Their dreary trek is interrupted by bad weather and as the heavens open, Mountie and miscreant take shelter in a dilapidated building in the middle of nowhere. That’s when the stranger and a half dozen hired guns besiege them.

Happily, Wild Bill’s fiancée Clementine is also waiting in Winnipeg and the gunman is riding the same trail there. He swiftly drives off the assailants and shares the bushwacked travellers’ refuge until the rains end…

With the same destination before them, all three travel together and gunslinger and lawman discover they have much in common. The old man is in utter earnest about hanging up his guns and settling down, but cannot shed the premonition that he will perish at the hands of the Man in Black before his new life can begin…

Meanwhile, far away in the lap of luxury, a powerful man takes further steps to ensure a huge embarrassment and potential threat to his plans never reaches civilisation…

All schemes and plans converge on and culminate in the township of Tootney, where a hired assassin (dressed in black) awaits someone he’s longed to duel for years. Fate seems to have marked the aging legend’s cards, and all his pep talks to Trent about love and second chances seem hollow when Wild Bill lies dying in the dust, but there’s a major surprise in store for the outraged and bereft Mountie and redemption of sorts for young Caldwell after the survivors get to their destination…
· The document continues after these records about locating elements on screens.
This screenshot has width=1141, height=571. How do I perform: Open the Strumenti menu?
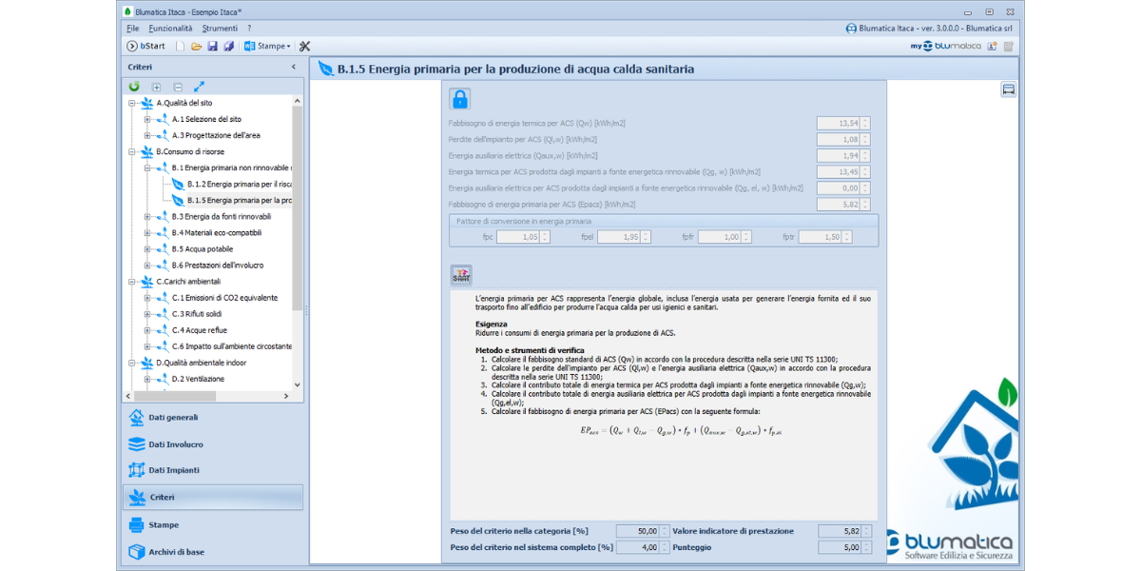[220, 29]
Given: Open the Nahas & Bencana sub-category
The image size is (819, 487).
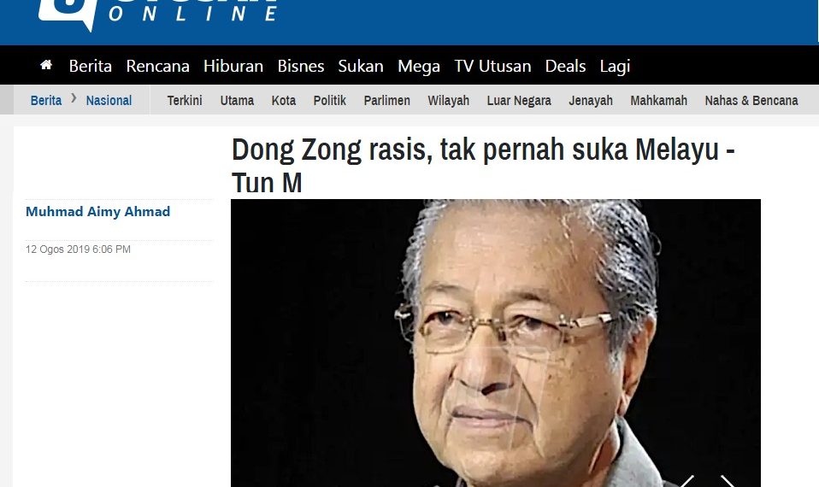Looking at the screenshot, I should tap(751, 100).
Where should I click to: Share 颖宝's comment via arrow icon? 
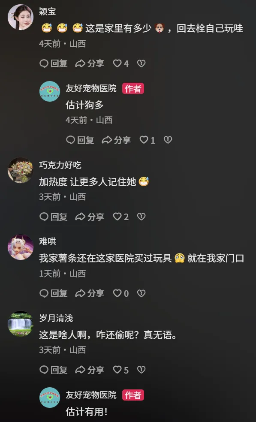[90, 63]
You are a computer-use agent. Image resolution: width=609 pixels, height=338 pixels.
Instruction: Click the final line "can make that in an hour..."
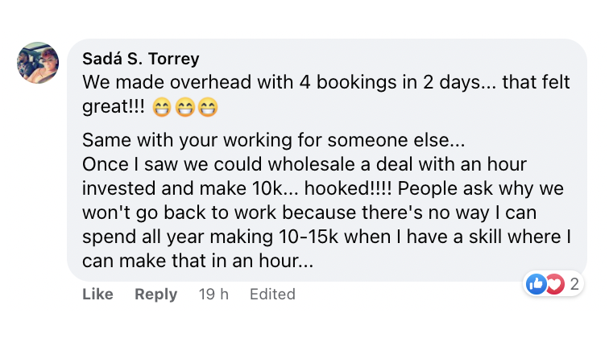coord(197,261)
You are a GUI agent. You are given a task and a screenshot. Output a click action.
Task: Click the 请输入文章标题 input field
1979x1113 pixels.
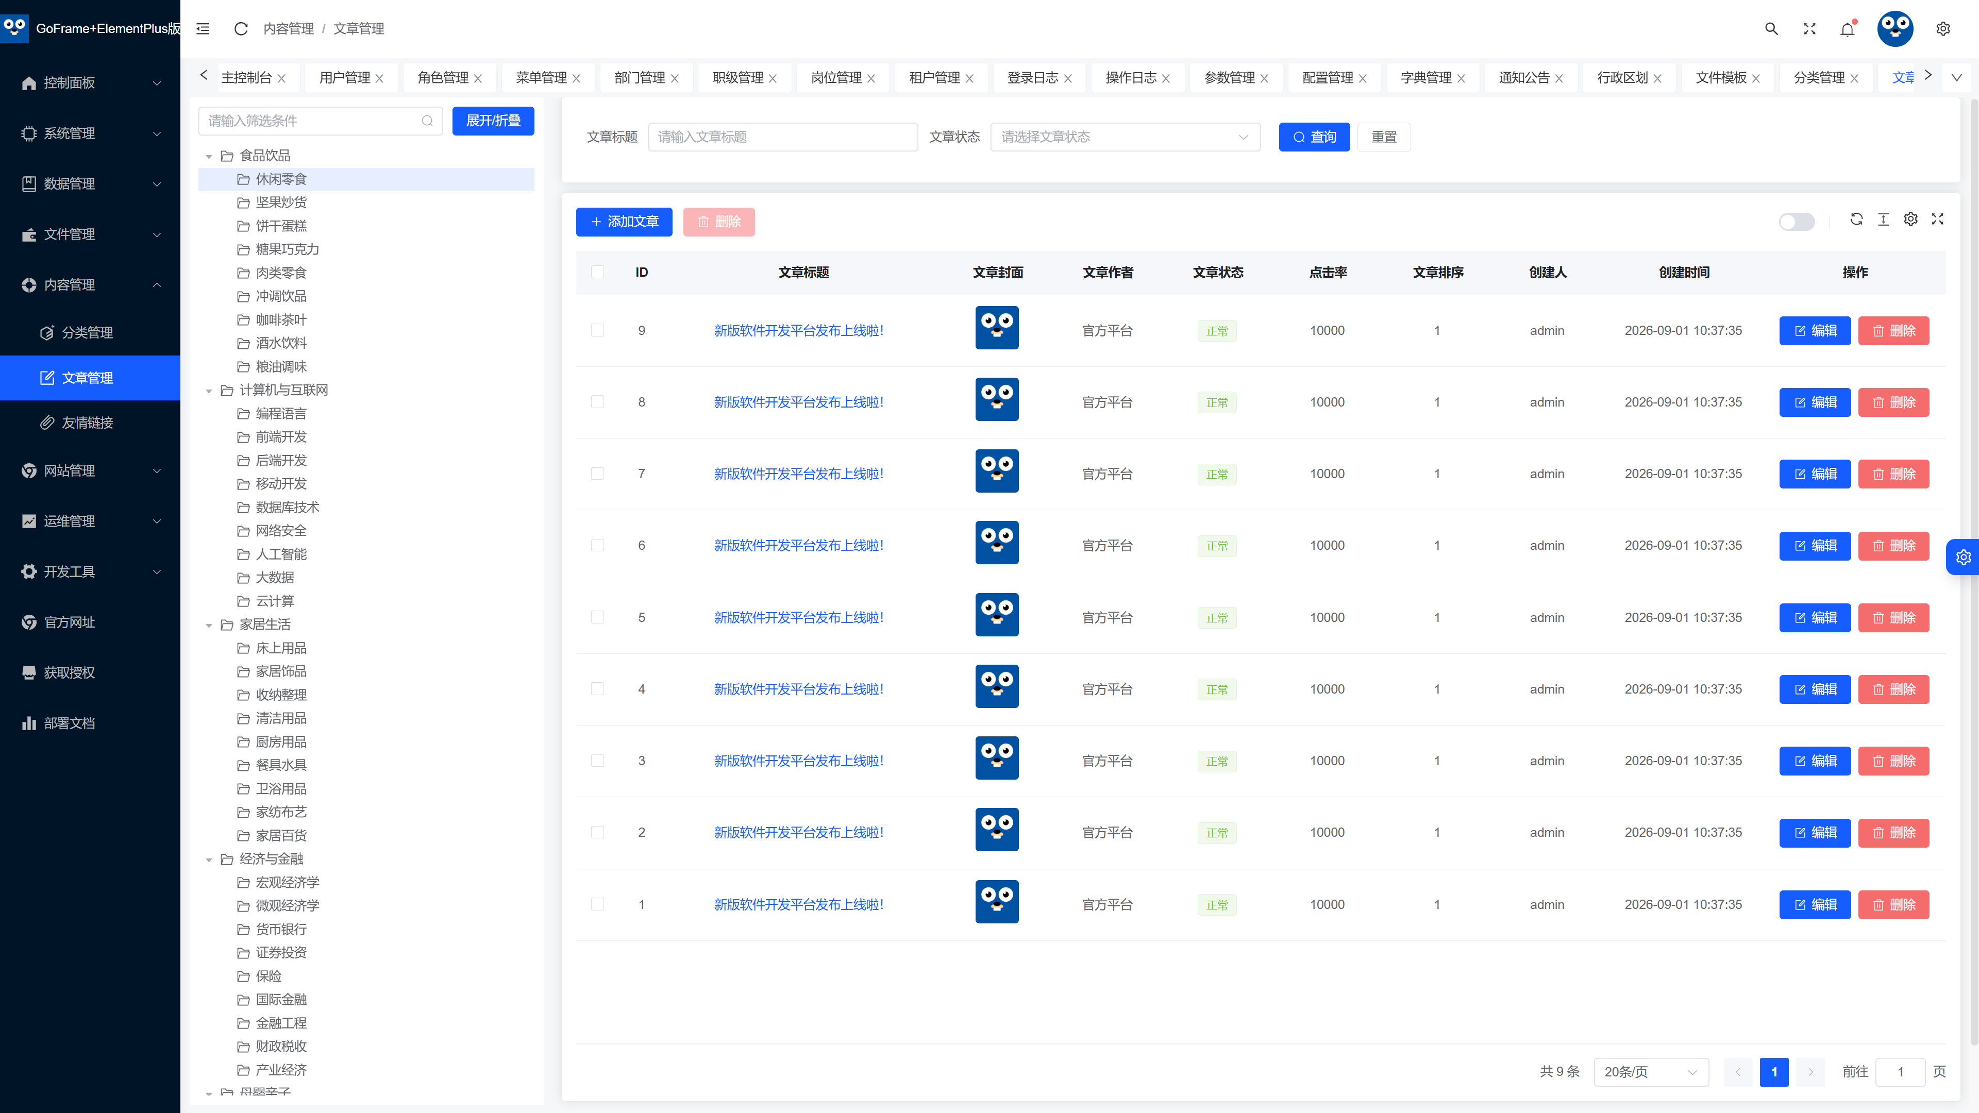783,137
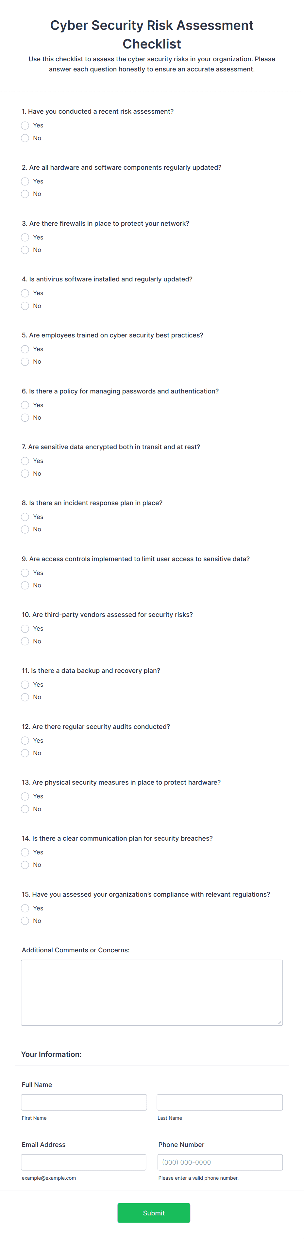The image size is (304, 1239).
Task: Select Yes for recent risk assessment question
Action: 25,126
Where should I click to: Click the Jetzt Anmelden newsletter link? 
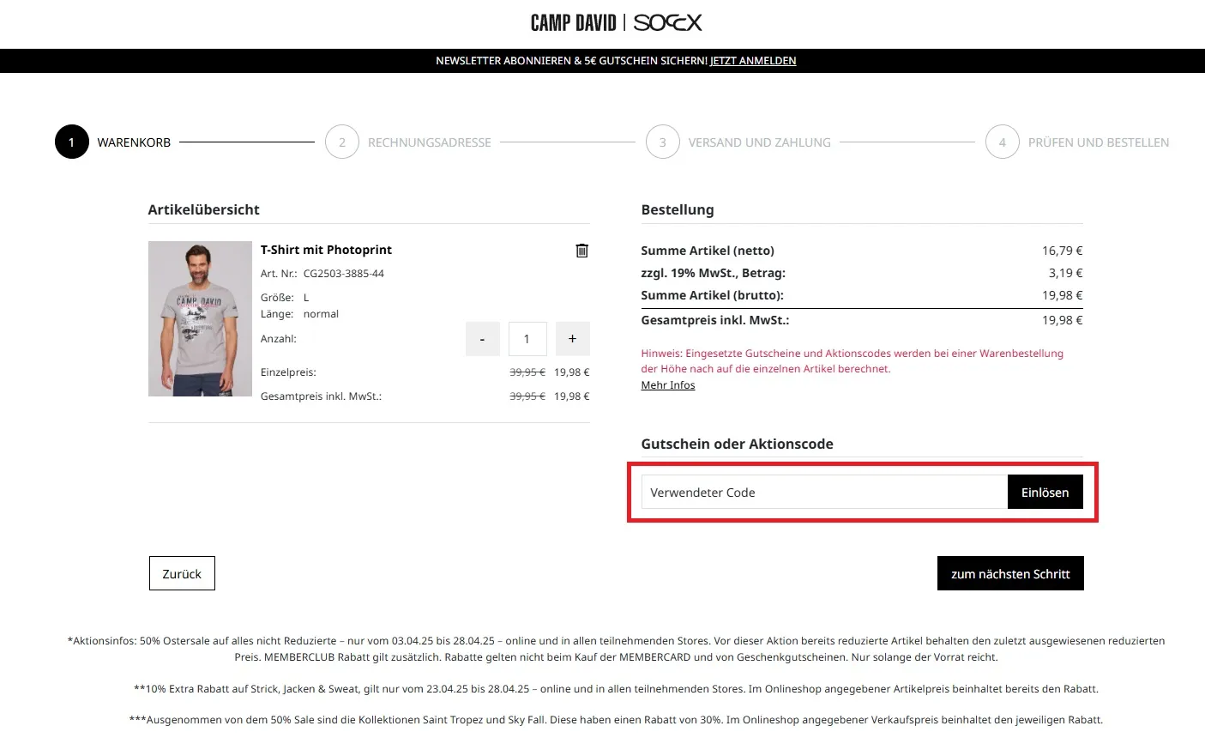click(753, 61)
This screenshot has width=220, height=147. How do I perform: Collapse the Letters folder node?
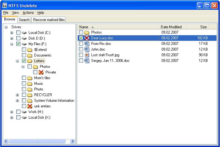pyautogui.click(x=17, y=61)
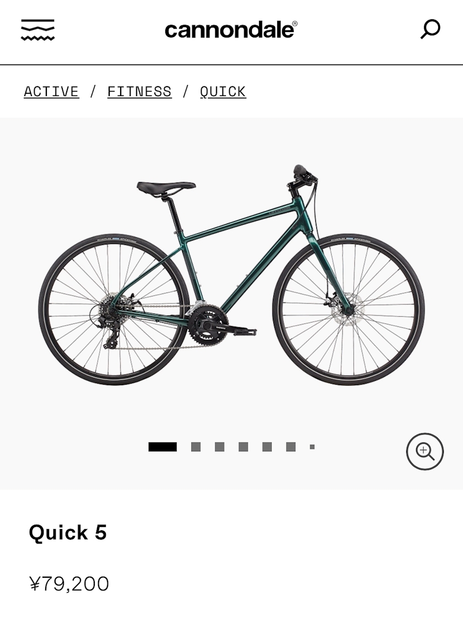Select the Quick 5 product title

pos(68,532)
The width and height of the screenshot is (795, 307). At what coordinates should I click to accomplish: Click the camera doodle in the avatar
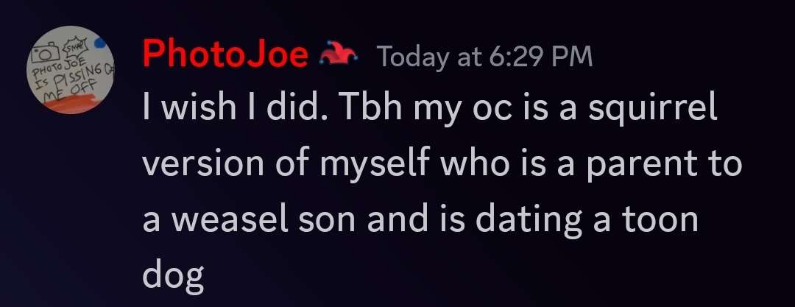pos(46,54)
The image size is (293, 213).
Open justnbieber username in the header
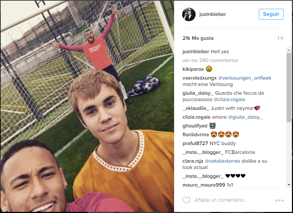click(213, 14)
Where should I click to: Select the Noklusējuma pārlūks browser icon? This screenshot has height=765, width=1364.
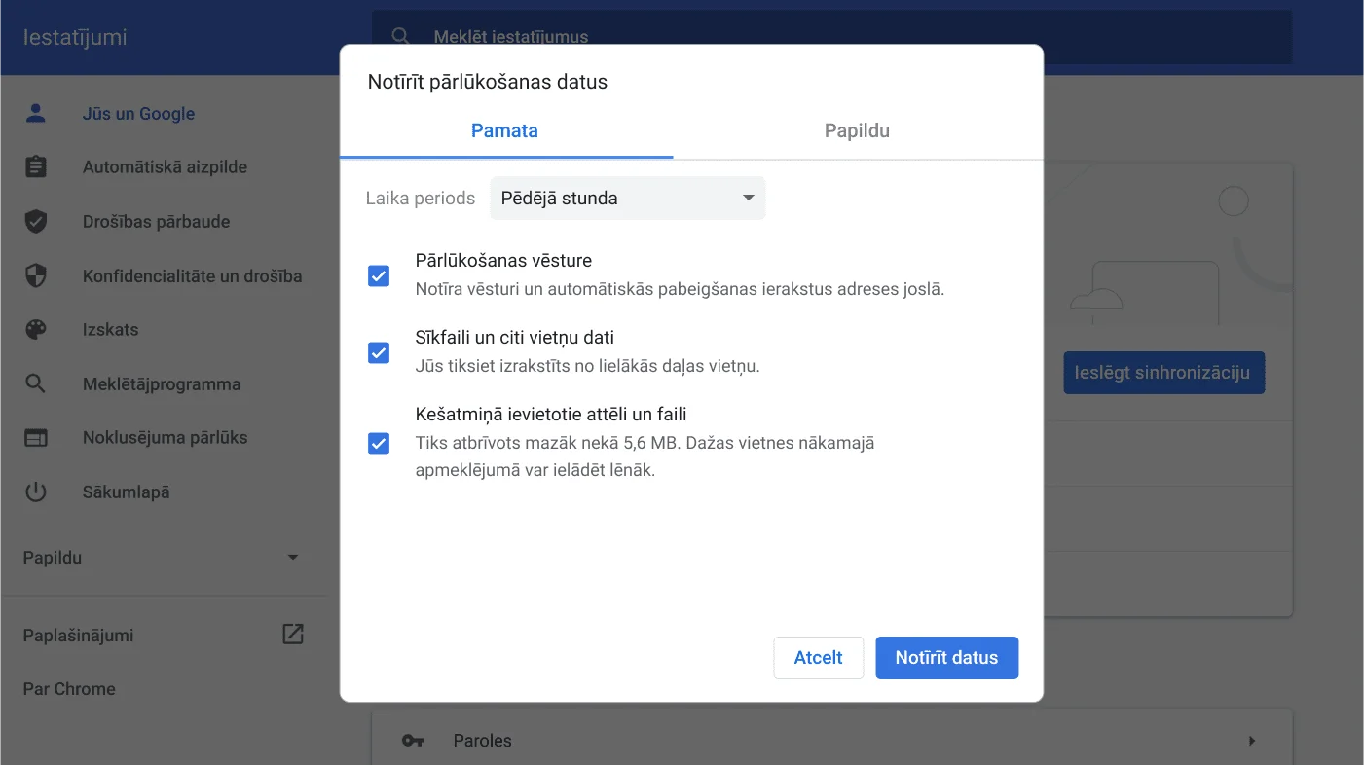(36, 437)
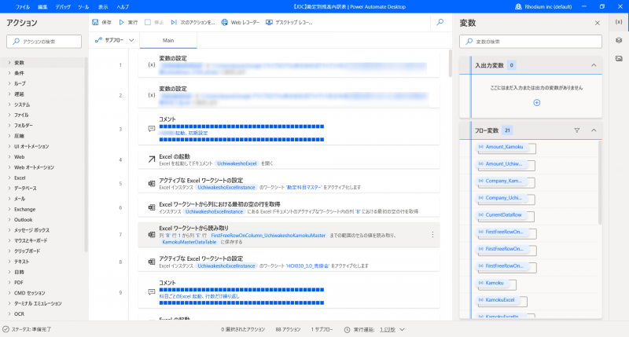
Task: Select the Main tab
Action: point(168,39)
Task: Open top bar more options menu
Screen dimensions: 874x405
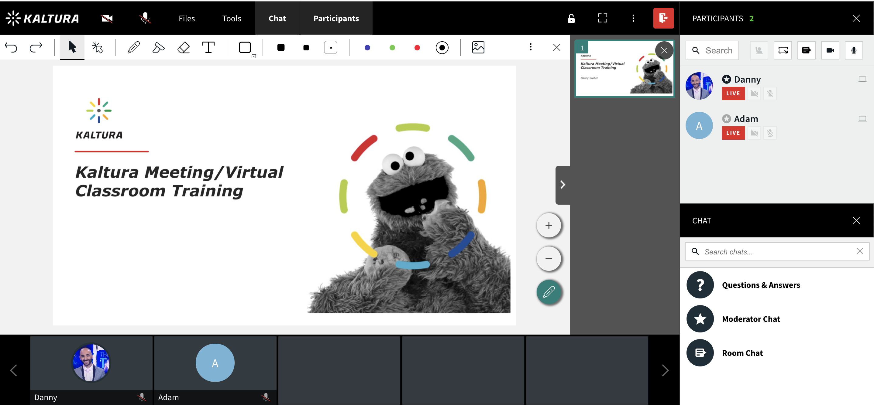Action: (x=633, y=18)
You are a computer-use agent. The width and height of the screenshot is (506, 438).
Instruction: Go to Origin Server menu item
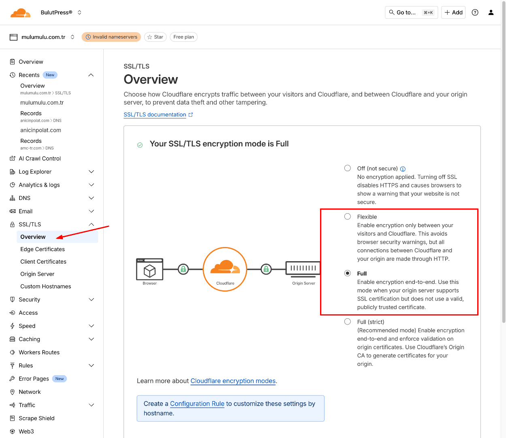coord(37,274)

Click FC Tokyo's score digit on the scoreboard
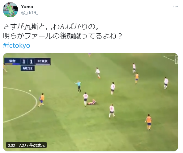(31, 61)
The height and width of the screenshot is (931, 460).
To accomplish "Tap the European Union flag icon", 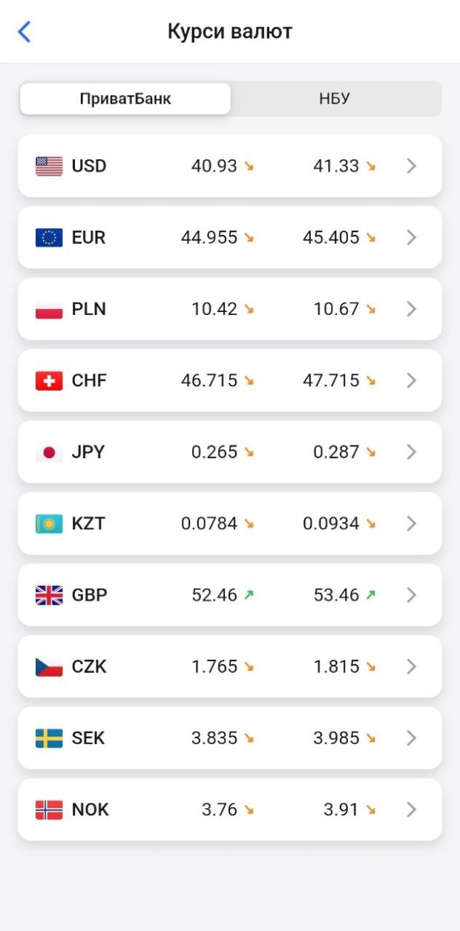I will 49,238.
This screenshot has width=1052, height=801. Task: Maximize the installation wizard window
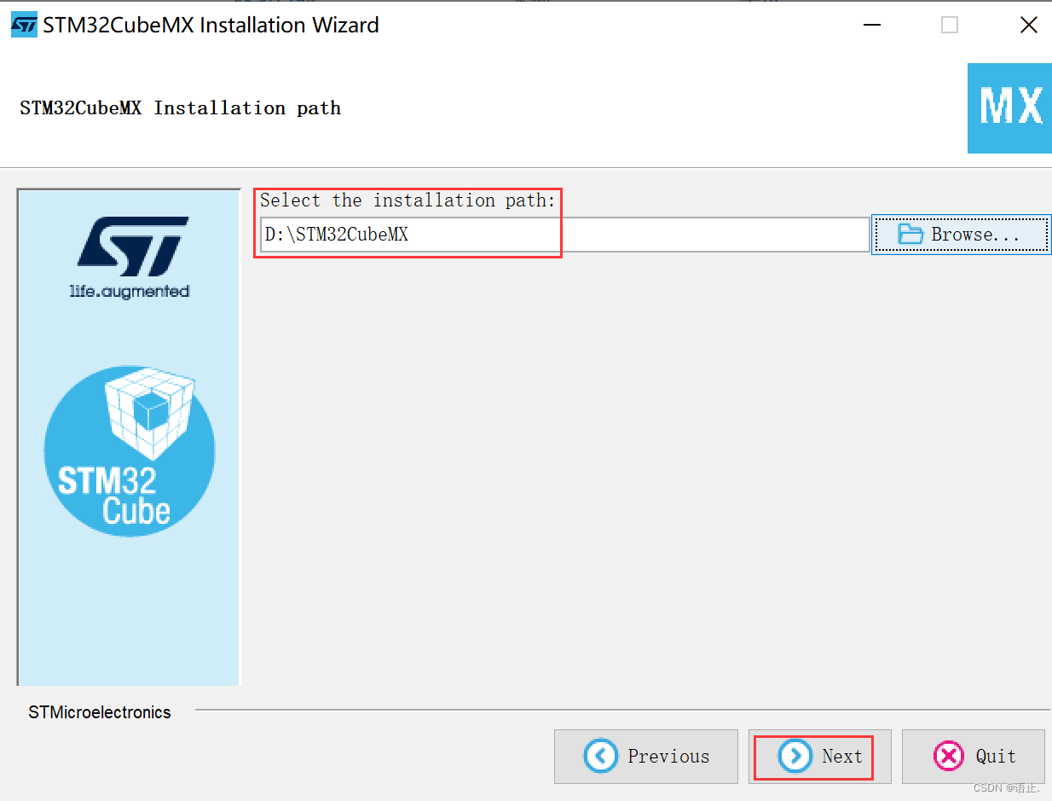[950, 26]

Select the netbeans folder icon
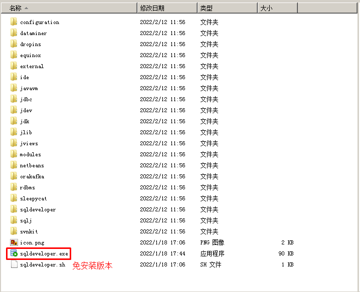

Most importantly, however, Trent meets Agnes and their stumbling, fumbling relationship enjoys a major step forward…

Another beguilingly introspective voyage of internal discovery, where environment and locales are as much lead characters as hero and villain, Wild Bill delivers action, conspiracy, suspense and poignant romantic drama in a compelling, light-hearted concoction which will delight any fan of widescreen cinematic crime fiction or charming western romance.